As Justin Elicker FES ’10 SOM ’10, the first non-DeStefano participant, signed on to New Haven’s ‘Democracy Fund’ a couple days ago, I had a thought that many who follow politics in this part of the country are all too familiar with: “Only in New England!” Only in New England could a candidate for mayor of a city constantly strapped for cash kick his campaign into high gear by spending his future constituents’ money on himself!

John Masko_Kate McMillanHowever, after having read the terrific series of investigative articles in the News earlier this month by Diana Li ’15, comparing New Haven’s still very limited public financing laws to a more advanced system in Arizona, my initial contrarian reaction turned to deep concern. What if, as suddenly seems possible, public financing moves from being the exception to being the rule in New Haven?

It seems high time that we asked, particularly amid an election season which promises to make use of it more than ever, whether this policy really makes sense for New Haven. By using the fund, participating candidates for mayor (and possibly, in the future, alderman) receive a matching grant from the city after they reach a certain fundraising threshold. The program continues to match donations, meaning that a candidate effective at fundraising can collect public funds into the hundred thousands. The program is justified by the claim that a program which helps level the amount of campaign cash between candidates will lead to a stronger, more diverse, more open political culture.

The public financing idea rests on a very dubious assumption: that campaign donations, when left to their own devices, do more harm for the democratic process than good. It assumes that for one candidate to accumulate more cash than another through effective fundraising is at best illegitimate, at worst sinister.

Neither I nor, I suspect, anyone else would try to make the case that big donations always favor the best candidate. It is far more presumptuous, though, to conclude that such ‘unfairness’ justifies using taxpayer funds to manipulate fundraising.

Not only does public funding artificially try to level the playing field between candidates of differing levels of seriousness or strength. It also severely inhibits the ability of the democratic process, imperfect as it may be, to help advance better candidates. In an Orwellian inversion of the democratic ideal, the “Democracy Fund” can force a New Haven taxpayer to support a political candidate in whom he has no interest, or whom he perhaps vehemently opposes. Failing to let candidates rise and fall on the strength of their own candidacies does little to bolster democracy. On the contrary, it delivers it a stinging blow.

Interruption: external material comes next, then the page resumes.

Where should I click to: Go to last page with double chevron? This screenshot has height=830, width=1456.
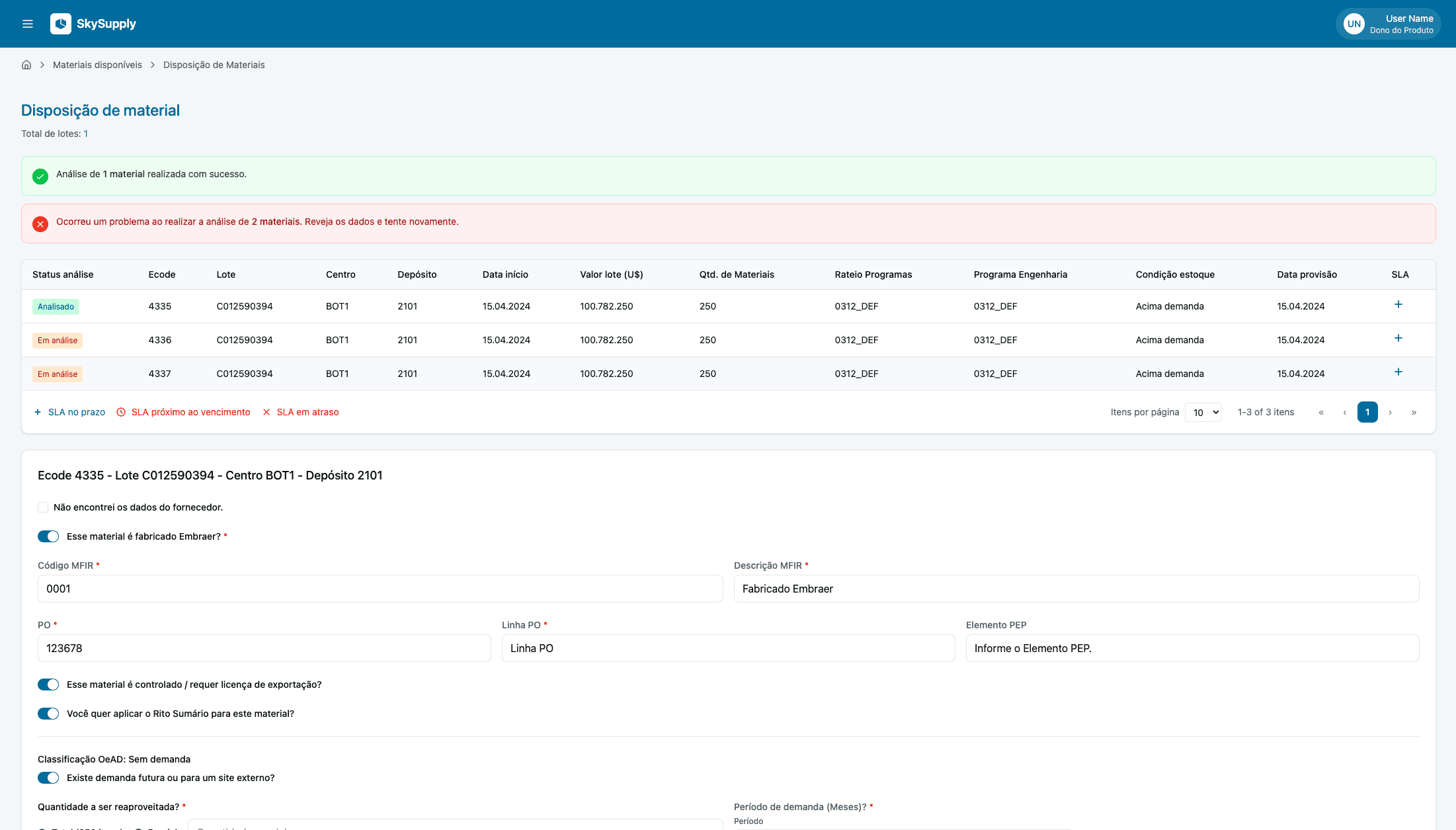point(1414,413)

In New Haven, this policy, already questionable in theory, becomes a farce. Implicit in the name “Democracy” fund is the hope that in New Haven, lowering political barriers to entry will promote a vibrant exchange of contrasting political ideas. Unfortunately, in the years since the Fund has existed, one of only three candidates to use it has been incumbent Mayor John DeStefano, a political dinosaur seeking to keep a marathon career afloat. It’s really unclear whether funding more candidates, most of whom have very similar policy platforms, will add any diversity to the city’s politics. More likely, it will continue to give voters a lot of different personalities to choose from but no real choice.

And let us not forget that ours is a city on fiscal life support. As we bounce from year to year between running $40 million deficits, greedily pouring one-time stimulus grants into closing budget gaps, and begging for more money from Hartford, we sustain a program which in all likelihood will only give us more politicians to promote the same failed policies.

Maybe it’s time to reevaluate our priorities. Is the $200,000 used to replenish the Democracy Fund for the next fiscal year really being put to its best possible use? I, for one, would have used it instead to hire five new first-year public school teachers for next academic year.

While the New Haven program remains in embryo, Li’s report on the Fund’s colossal sister program in Arizona should give us great caution and concern. As the Fund’s increasing relevance in the coming election indicates, it is far from out of the question for the Fund to assume a dominating role in New Haven politics. As the power to determine the success or failure of political campaigns devolves more and more to government, New Haven will become a true pioneer, a proprietor of one of the nation’s most effective anti-democracy funds.